> **Task**
The output must reproduce each line of the data word for word.

........

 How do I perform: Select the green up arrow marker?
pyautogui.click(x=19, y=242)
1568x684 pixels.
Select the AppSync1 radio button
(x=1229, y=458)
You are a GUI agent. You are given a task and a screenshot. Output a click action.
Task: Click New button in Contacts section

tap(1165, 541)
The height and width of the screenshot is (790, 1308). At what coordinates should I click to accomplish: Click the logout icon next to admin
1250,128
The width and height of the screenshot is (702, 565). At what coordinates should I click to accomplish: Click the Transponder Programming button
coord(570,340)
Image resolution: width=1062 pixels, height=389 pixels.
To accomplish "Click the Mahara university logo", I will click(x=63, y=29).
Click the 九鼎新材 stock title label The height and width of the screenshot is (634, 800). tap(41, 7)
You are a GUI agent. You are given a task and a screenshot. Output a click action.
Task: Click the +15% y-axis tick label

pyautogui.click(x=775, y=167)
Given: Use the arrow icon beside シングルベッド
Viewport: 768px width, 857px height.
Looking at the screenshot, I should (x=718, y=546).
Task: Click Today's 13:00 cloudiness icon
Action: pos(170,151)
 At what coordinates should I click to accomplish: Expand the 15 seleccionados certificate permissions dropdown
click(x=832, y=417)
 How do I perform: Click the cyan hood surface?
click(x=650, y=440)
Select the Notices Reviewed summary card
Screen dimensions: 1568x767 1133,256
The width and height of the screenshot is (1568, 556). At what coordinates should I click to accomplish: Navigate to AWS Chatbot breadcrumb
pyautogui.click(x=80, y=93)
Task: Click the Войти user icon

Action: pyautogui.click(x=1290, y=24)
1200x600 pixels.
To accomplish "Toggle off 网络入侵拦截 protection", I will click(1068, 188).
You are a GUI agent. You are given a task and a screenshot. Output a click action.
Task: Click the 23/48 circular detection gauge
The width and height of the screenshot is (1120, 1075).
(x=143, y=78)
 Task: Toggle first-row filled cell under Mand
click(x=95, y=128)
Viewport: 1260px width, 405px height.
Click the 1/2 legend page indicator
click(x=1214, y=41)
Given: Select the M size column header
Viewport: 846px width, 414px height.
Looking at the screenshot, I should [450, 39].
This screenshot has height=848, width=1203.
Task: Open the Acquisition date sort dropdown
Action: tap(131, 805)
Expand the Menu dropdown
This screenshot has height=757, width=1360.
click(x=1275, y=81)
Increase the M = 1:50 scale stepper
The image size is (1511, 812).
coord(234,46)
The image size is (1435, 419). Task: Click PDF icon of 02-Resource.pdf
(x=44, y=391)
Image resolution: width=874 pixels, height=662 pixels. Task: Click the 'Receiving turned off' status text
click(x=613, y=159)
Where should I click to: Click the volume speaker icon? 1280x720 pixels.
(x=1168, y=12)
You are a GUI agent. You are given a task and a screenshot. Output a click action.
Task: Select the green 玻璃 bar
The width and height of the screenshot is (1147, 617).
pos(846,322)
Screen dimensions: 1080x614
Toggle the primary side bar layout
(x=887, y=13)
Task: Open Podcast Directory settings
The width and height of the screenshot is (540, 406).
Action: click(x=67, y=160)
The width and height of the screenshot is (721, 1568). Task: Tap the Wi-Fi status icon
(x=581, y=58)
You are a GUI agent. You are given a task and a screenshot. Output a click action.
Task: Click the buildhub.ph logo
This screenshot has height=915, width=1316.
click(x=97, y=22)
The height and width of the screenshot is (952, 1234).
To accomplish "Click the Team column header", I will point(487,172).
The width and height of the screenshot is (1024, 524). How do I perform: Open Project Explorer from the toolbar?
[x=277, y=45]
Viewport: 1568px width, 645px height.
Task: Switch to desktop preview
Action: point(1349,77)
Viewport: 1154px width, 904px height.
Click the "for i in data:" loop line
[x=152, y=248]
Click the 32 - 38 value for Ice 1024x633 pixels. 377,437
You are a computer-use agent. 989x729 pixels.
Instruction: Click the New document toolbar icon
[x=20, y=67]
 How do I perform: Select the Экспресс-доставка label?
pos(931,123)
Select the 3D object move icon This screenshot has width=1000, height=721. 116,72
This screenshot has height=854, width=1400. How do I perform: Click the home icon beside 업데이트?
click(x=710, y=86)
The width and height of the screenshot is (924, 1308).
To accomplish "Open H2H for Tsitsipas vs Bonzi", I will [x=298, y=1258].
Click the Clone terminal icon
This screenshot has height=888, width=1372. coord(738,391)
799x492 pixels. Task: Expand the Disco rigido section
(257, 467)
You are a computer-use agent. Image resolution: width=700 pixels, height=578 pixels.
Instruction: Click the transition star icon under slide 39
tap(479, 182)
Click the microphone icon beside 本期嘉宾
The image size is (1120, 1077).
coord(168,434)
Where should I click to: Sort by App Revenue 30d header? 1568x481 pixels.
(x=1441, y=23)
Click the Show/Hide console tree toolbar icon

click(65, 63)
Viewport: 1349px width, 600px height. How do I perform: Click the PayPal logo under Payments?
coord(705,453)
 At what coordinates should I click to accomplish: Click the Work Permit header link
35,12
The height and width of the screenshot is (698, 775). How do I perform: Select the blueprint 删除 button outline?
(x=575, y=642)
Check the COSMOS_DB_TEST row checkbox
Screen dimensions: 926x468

........

> **Answer below**
 How do I perform: Select the green up arrow marker?
pyautogui.click(x=19, y=242)
1568x684 pixels.
Select the AppSync1 radio button
(x=1229, y=458)
You are a GUI agent. You are given a task and a screenshot. Output a click action.
Task: Click New button in Contacts section

tap(1165, 541)
The height and width of the screenshot is (790, 1308). At what coordinates should I click to accomplish: Click the logout icon next to admin
1250,128
The width and height of the screenshot is (702, 565). At what coordinates should I click to accomplish: Click the Transponder Programming button
coord(570,340)
Image resolution: width=1062 pixels, height=389 pixels.
To accomplish "Click the Mahara university logo", I will click(x=63, y=29).
Click the 九鼎新材 stock title label The height and width of the screenshot is (634, 800). tap(41, 7)
You are a GUI agent. You are given a task and a screenshot. Output a click action.
Task: Click the +15% y-axis tick label

pyautogui.click(x=775, y=167)
Given: Use the arrow icon beside シングルベッド
Viewport: 768px width, 857px height.
Looking at the screenshot, I should (x=718, y=546).
Task: Click Today's 13:00 cloudiness icon
Action: pos(170,151)
 At what coordinates should I click to accomplish: Expand the 15 seleccionados certificate permissions dropdown
click(x=832, y=417)
 How do I perform: Click the cyan hood surface?
click(x=650, y=440)
Select the Notices Reviewed summary card
Screen dimensions: 1568x767 1133,256
The width and height of the screenshot is (1568, 556). At what coordinates should I click to accomplish: Navigate to AWS Chatbot breadcrumb
pyautogui.click(x=80, y=93)
Task: Click the Войти user icon

Action: pyautogui.click(x=1290, y=24)
1200x600 pixels.
To accomplish "Toggle off 网络入侵拦截 protection", I will click(1068, 188).
You are a GUI agent. You are given a task and a screenshot. Output a click action.
Task: Click the 23/48 circular detection gauge
The width and height of the screenshot is (1120, 1075).
(x=143, y=78)
 Task: Toggle first-row filled cell under Mand
click(x=95, y=128)
Viewport: 1260px width, 405px height.
Click the 1/2 legend page indicator
click(x=1214, y=41)
Given: Select the M size column header
Viewport: 846px width, 414px height.
Looking at the screenshot, I should [450, 39].
This screenshot has height=848, width=1203.
Task: Open the Acquisition date sort dropdown
Action: tap(131, 805)
Expand the Menu dropdown
This screenshot has height=757, width=1360.
click(x=1275, y=81)
Increase the M = 1:50 scale stepper
The image size is (1511, 812).
coord(234,46)
The image size is (1435, 419). Task: Click PDF icon of 02-Resource.pdf
(x=44, y=391)
Image resolution: width=874 pixels, height=662 pixels. Task: Click the 'Receiving turned off' status text
click(x=613, y=159)
Where should I click to: Click the volume speaker icon? 1280x720 pixels.
(x=1168, y=12)
You are a GUI agent. You are given a task and a screenshot. Output a click action.
Task: Select the green 玻璃 bar
The width and height of the screenshot is (1147, 617).
pos(846,322)
Screen dimensions: 1080x614
Toggle the primary side bar layout
(x=887, y=13)
Task: Open Podcast Directory settings
The width and height of the screenshot is (540, 406).
Action: click(x=67, y=160)
The width and height of the screenshot is (721, 1568). Task: Tap the Wi-Fi status icon
(x=581, y=58)
You are a GUI agent. You are given a task and a screenshot. Output a click action.
Task: Click the buildhub.ph logo
This screenshot has height=915, width=1316.
click(x=97, y=22)
The height and width of the screenshot is (952, 1234).
To accomplish "Click the Team column header", I will point(487,172).
The width and height of the screenshot is (1024, 524). How do I perform: Open Project Explorer from the toolbar?
[x=277, y=45]
Viewport: 1568px width, 645px height.
Task: Switch to desktop preview
Action: point(1349,77)
Viewport: 1154px width, 904px height.
Click the "for i in data:" loop line
[x=152, y=248]
Click the 32 - 38 value for Ice 1024x633 pixels. 377,437
You are a computer-use agent. 989x729 pixels.
Instruction: Click the New document toolbar icon
[x=20, y=67]
 How do I perform: Select the Экспресс-доставка label?
pos(931,123)
Select the 3D object move icon This screenshot has width=1000, height=721. 116,72
This screenshot has height=854, width=1400. How do I perform: Click the home icon beside 업데이트?
click(x=710, y=86)
The width and height of the screenshot is (924, 1308).
To accomplish "Open H2H for Tsitsipas vs Bonzi", I will [x=298, y=1258].
Click the Clone terminal icon
This screenshot has height=888, width=1372. coord(738,391)
799x492 pixels. Task: Expand the Disco rigido section
(257, 467)
You are a computer-use agent. Image resolution: width=700 pixels, height=578 pixels.
Instruction: Click the transition star icon under slide 39
tap(479, 182)
Click the microphone icon beside 本期嘉宾
The image size is (1120, 1077).
coord(168,434)
Where should I click to: Sort by App Revenue 30d header? 1568x481 pixels.
(x=1441, y=23)
Click the Show/Hide console tree toolbar icon

click(65, 63)
Viewport: 1349px width, 600px height. How do I perform: Click the PayPal logo under Payments?
coord(705,453)
 At what coordinates should I click to accomplish: Click the Work Permit header link
35,12
The height and width of the screenshot is (698, 775). How do I perform: Select the blueprint 删除 button outline?
(x=575, y=642)
Check the COSMOS_DB_TEST row checkbox
Screen dimensions: 926x468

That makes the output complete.